Gen. McChrystal was a U.S. commander in Afghanistan; you may remember he was fired by President Obama for making, and allowing subordinates to make, disparaging comments about then-Vice President Biden. However, McChrystal was widely respected as a soldier and leader, and his recent book* on strengthening an organization’s “risk immune system” caught our attention. This post summarizes its key points, focusing on items relevant to formal civilian organizations.
McChrystal describes a system that can detect, assess, respond to, and learn from risks.** His mental model consists of two major components: (1) ten Risk Control Factors, interrelated dimensions for dealing with risks and (2) eleven Solutions, strategies that can be used to identify and address weaknesses in the different factors. His overall objective is to create a resilient organization that can successfully respond to challenges and threats.
Risk Control Factors
These are things under the control of an organization and its leadership, including physical assets, processes, practices, policies, and culture.
Communication – The organization must have the physical ability and willingness to exchange clear, complete, and intelligible information, and identify and deal with propaganda or misinformation.
Narrative – An articulated organizational purpose and mission. It describes Who we are, What we do, and Why we do it. The narrative drives (and we’d say is informed by) values, beliefs, and action.
Structure – Organizational design defines decision spaces and communication networks, implies power (both actual and perceived authority), suggests responsibilities, and influences culture.
Technology – This is both the hardware/software and how the organization applies it. It include an awareness of how much authority is being transferred to machines, our level of dependence on them, our vulnerability to interruptions, and the unintended consequences of new technologies.
Diversity – Leaders must actively leverage different perspectives and abilities, inoculate the organization against groupthink, i.e., norms of consensus, and encourage productive conflict and a norm of skepticism. (See our June 29, 2020 post on A Culture that Supports Dissent: Lessons from In Defense of Troublemakers by Charlan Nemeth.)
Bias – Biases are assumptions about the world that affect our outlook and decision making, and cause us to ignore or discount many risks. In McChrystal’s view “[B]ias is an invisible hand driven by self-interest.” (See our July 1, 2021 and Dec.18, 2013 posts on Daniel Kahneman’s work on identifying and handling biases.)
Action – Leaders have to proactively overcome organizational inertia, i.e., a bias against starting something new or changing course. Inertia manifests in organizational norms that favor the status quo and tolerate internal resistance to change.
Timing – Getting the “when” of action right. Leaders have to initiate action at the right time with the right speed to yield optimum impact.

*What you need to do:*
**a)** Print the passage from the McChrystal post word for word, beginning at the words "Communication – The" and stopping after "propaganda or misinformation.".
**b)** In the McChrystal post, list the things that the text says are under the control of an organization and its leadership.

*Data provided:*
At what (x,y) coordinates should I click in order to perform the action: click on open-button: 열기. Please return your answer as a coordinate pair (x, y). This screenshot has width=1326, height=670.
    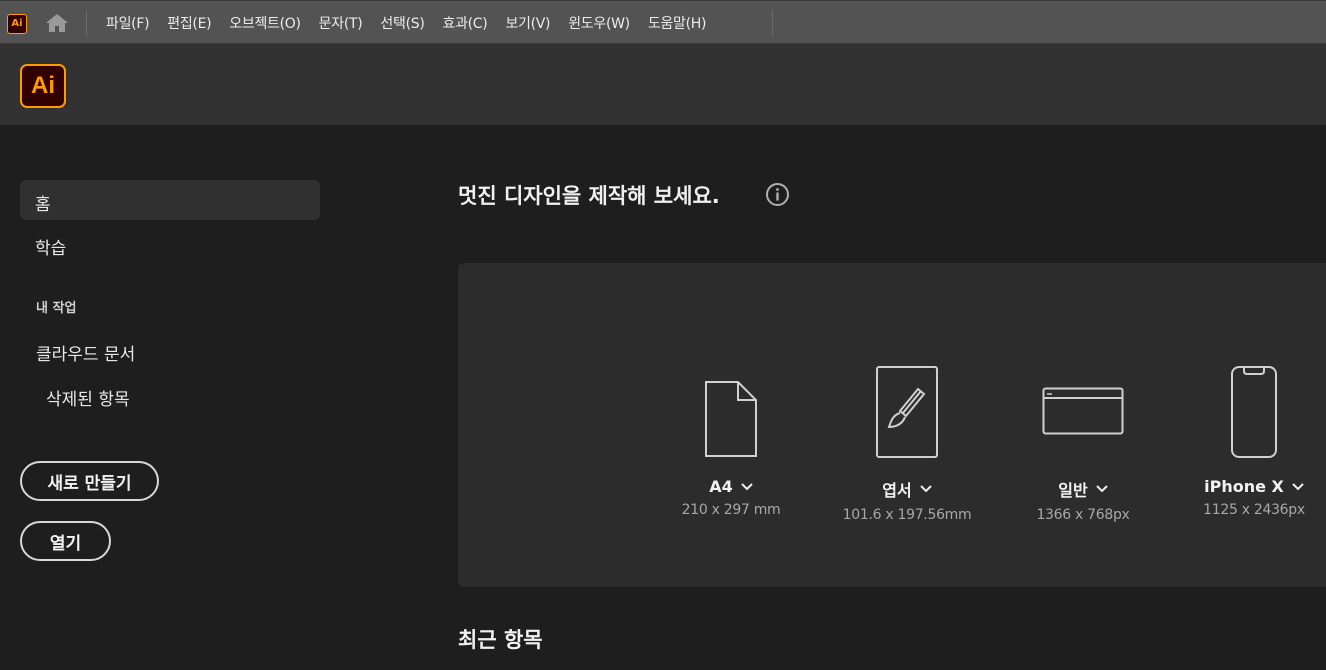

*Answers to the problems:*
**a)**
Communication – The organization must have the physical ability and willingness to exchange clear, complete, and intelligible information, and identify and deal with propaganda or misinformation.

**b)** physical assets, processes, practices, policies, culture